The autism secure psychology service

All patients are assessed by a member of the autism secure service psychology team.

The assessment starts within the first month of a hospital stay and takes three to six months to complete.

Psychology will assess what difficulties the patient is having and what is causing these difficulties, and develop ways to help the patient with them.

 

Autism secure psychology team

The team include a highly specialist clinical psychologist and a higher assistant psychologist.

Psychologists work in lots of different areas and have different names. Clinical psychologists:

  • See people with a range of problems
  • Work to reduce upset and increase wellbeing
  • Are trained to deliver lots of different types of treatments, such as cognitive behavioural therapy (CBT)
  • Can help patients talk about important issues and help them find a way forward.

They work in lots of different settings but you are most likely to find them in health settings like hospitals, GP surgeries and clinics.
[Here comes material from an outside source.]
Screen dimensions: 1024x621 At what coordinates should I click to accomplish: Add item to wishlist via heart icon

Sometimes they work in forensic settings too like this one.

A clinical psychologist within the autism secure service can deal with many problems including:

  • Social difficulties
  • Difficulties with change
  • Addictive behaviours
  • Depression
  • Brain injury.

A higher assistant psychologist within the autism secure service is someone who is training to become a psychologist. They have had training in psychology and they are can work with patients. They require further training and are closely supervised by a clinical psychologist.  

 

What is psychology?

Psychology is the study of people:

  • How they think
  • How they act, react and interact with each other.
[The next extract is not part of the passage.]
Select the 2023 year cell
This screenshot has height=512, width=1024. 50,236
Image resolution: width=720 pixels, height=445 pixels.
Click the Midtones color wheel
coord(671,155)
Psychology is concerned with all aspects of behaviour and the thoughts, feelings and motivations which are behind the things we do. 

 

What do psychologists do?

  • Psychologists can help people talk about their problems. This is necessary to help patients understand the problems they have.
  • They can then offer psychological therapies that have been proved to help people with self-improvement.
  • Seeing a psychologist can be emotional. It might feel worse at the beginning but with help patients should start to feel better.
  • At times patients could be feeling very sad, angry, worried, scared or might not know how they feel. Psychologists can help them understand these feelings.
  • It might also feel upsetting to think about difficult things, but then working with a psychologist could help patients feel better.
  • Psychologists are a part of a care team and work with psychiatrists, junior doctors, social workers, nursing staff, occupational therapists, as well as speech and language therapists.
  • At times the psychologist will talk to other staff members who know a patient well, so that they can offer them the best care.

 

Working with psychologists

Psychologists use different ways of helping people.

Sometimes patients will talk to a psychologist about things that happened in the past, things that are happening now and what you hope for in the future.

Sometimes they will help patients to understand why they have difficult thoughts and feelings to give them the skills to cope in a positive and productive way, to avoid future hospital stays and reoffending.

The main ways patients work with the psychology team are:

  • Individual sessions
  • Group work with other patients on and off the ward.

Some of the treatment the psychology team can offer look at:

  • Understanding diagnoses
  • Developing problem solving skills
  • Dealing with feelings
  • Feeling good
  • Coping with change
  • Social difficulties and relationships
  • Help with offending behaviours.
  •  

What happens when someone sees a psychologist?

A member of the psychology team will usually make an appointment to see the patient in a quiet room on their ward.

The psychologist will introduce themselves and tell the patient about the purpose of their visit. During the first appointment the psychologist will ask the patient questions or help them to complete some questionnaires. They will suggest the right treatment and make recommendations to the staff team.